Setting up a proper metrics stack to finally understand what my home server is actually doing at any given moment.


Giga Chad

For a long time, my approach to home lab monitoring was opening the Proxmox web UI and eyeballing the built-in graphs when something felt slow. That worked until it didn’t. After a frustrating week where I couldn’t tell whether my NAS performance issues were caused by disk contention, network saturation, or VM overhead, I decided to set up proper observability.
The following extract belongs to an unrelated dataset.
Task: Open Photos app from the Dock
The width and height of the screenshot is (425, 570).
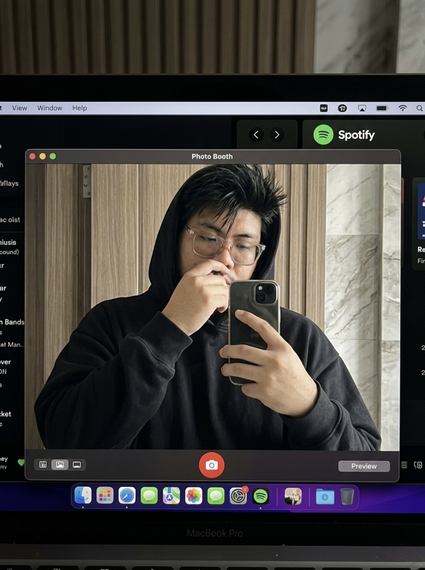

The stack I landed on is the one everyone lands on: Prometheus for metrics collection, Grafana for dashboards, and node_exporter running on each machine to expose system stats as HTTP endpoints. All three run as lightweight containers on Proxmox. Prometheus scrapes each node_exporter endpoint every fifteen seconds and stores the results in a local time-series database. Grafana then queries Prometheus and renders the data into dashboards with configurable time ranges and alerting.

Setup took most of a Saturday, but nothing was particularly difficult. The Prometheus config is a short YAML file — you define a list of scrape targets and it handles the rest. Grafana has a large library of community-built dashboards, and the Node Exporter Full dashboard (ID 1860, worth bookmarking) gave me a comprehensive system overview in minutes: CPU, memory, disk I/O, network throughput, filesystem usage, all graphed over time with configurable retention.

The practical upside has been immediate. I can now see exactly when my backup jobs run and how much they impact disk I/O. I spotted a misconfigured cron job hammering a single CPU core at 3am. I can compare this week’s network usage against last week with two clicks. There’s also a psychological effect that’s hard to quantify: when everything is measured and visible, you trust your setup more. My home lab feels less like a collection of boxes I hope keep running and more like something I actually understand.